EXERCISE BRIEF:
Please rewrite the records from the line with "Select the 개요 tab" up to and including the last line of the records, keeping the requests unchanged and scaling every coordinate in the answers by 0.85, with each result rounded to a whole number and halves rounded up.

EXTRACTED DATA:
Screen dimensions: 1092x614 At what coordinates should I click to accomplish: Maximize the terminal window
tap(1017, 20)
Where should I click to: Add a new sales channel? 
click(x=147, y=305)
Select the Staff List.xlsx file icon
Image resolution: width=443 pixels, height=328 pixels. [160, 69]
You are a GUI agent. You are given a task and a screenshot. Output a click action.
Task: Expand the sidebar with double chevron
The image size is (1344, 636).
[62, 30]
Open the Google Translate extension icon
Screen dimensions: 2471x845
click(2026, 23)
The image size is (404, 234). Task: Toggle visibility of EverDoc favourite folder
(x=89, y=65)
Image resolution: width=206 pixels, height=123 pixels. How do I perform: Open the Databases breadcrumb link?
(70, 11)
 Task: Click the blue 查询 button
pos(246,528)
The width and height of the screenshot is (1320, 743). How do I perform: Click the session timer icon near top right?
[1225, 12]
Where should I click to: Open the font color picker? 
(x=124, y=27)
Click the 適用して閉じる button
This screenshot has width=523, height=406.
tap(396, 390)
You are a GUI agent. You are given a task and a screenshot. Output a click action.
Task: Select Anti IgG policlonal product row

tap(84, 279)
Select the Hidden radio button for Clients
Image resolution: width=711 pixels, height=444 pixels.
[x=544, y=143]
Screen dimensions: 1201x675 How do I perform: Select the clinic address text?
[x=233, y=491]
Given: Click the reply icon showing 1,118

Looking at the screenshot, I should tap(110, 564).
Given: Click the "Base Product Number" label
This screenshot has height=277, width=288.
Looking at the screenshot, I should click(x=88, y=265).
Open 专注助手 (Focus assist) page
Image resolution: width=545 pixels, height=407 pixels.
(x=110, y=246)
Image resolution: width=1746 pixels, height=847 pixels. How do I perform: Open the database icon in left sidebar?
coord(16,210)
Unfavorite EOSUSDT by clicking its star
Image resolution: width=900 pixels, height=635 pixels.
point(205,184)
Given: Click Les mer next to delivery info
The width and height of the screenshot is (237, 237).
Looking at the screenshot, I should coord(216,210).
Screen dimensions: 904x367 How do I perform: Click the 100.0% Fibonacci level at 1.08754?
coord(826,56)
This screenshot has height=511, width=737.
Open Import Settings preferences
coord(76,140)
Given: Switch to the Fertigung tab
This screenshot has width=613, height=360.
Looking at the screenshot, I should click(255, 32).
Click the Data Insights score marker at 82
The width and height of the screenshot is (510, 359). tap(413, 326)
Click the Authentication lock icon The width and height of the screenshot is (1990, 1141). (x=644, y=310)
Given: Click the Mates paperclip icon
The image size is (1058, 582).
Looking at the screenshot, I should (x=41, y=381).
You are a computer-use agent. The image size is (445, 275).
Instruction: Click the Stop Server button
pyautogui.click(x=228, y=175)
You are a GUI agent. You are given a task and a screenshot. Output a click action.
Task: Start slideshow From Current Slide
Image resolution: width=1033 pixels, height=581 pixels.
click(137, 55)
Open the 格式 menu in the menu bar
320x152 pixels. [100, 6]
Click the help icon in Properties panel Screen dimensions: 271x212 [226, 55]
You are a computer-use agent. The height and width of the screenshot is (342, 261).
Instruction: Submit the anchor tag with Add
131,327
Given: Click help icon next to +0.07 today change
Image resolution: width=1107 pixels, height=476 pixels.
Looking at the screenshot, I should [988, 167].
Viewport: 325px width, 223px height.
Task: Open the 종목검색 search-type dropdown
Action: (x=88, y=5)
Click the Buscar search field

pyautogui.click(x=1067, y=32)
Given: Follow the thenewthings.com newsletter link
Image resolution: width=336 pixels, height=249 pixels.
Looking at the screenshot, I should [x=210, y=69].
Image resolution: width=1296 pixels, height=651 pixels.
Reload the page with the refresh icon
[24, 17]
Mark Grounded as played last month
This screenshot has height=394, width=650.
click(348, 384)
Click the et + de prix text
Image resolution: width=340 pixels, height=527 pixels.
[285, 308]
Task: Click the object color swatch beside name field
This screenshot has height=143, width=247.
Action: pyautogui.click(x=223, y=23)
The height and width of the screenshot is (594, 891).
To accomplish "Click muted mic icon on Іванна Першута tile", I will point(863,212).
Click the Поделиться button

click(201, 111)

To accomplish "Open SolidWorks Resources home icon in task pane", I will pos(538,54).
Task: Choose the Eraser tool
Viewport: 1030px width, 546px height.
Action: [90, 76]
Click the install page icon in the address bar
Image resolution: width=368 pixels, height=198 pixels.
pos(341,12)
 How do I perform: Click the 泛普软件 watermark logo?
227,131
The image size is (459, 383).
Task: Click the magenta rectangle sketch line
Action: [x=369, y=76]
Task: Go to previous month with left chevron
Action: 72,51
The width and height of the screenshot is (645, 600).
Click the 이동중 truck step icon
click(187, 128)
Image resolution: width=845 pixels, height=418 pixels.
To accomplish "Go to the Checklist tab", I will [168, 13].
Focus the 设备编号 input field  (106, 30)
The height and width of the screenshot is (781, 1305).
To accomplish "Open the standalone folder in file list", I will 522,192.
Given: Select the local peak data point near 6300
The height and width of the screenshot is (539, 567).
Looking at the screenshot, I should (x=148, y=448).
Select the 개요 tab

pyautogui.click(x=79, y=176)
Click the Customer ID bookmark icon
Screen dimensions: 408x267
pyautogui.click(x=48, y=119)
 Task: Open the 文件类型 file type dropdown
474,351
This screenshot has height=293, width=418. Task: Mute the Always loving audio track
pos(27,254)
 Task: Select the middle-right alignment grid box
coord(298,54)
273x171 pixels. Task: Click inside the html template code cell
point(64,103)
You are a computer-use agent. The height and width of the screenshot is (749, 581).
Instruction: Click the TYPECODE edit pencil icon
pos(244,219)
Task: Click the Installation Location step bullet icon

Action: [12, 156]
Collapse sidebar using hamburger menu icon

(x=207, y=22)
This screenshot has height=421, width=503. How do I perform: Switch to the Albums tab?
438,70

COMPLETED EXERCISE:
Select the 개요 tab

pyautogui.click(x=67, y=150)
Click the Customer ID bookmark icon
Screen dimensions: 408x267
pyautogui.click(x=41, y=101)
 Task: Open the 文件类型 file type dropdown
403,298
This screenshot has height=293, width=418. Task: Mute the Always loving audio track
pos(23,216)
 Task: Select the middle-right alignment grid box
coord(253,46)
273x171 pixels. Task: Click inside the html template code cell
point(54,88)
You are a computer-use agent. The height and width of the screenshot is (749, 581).
Instruction: Click the TYPECODE edit pencil icon
pos(207,186)
Task: Click the Installation Location step bullet icon

Action: [10, 133]
Collapse sidebar using hamburger menu icon

(x=176, y=19)
This screenshot has height=421, width=503. How do I perform: Switch to the Albums tab?
372,60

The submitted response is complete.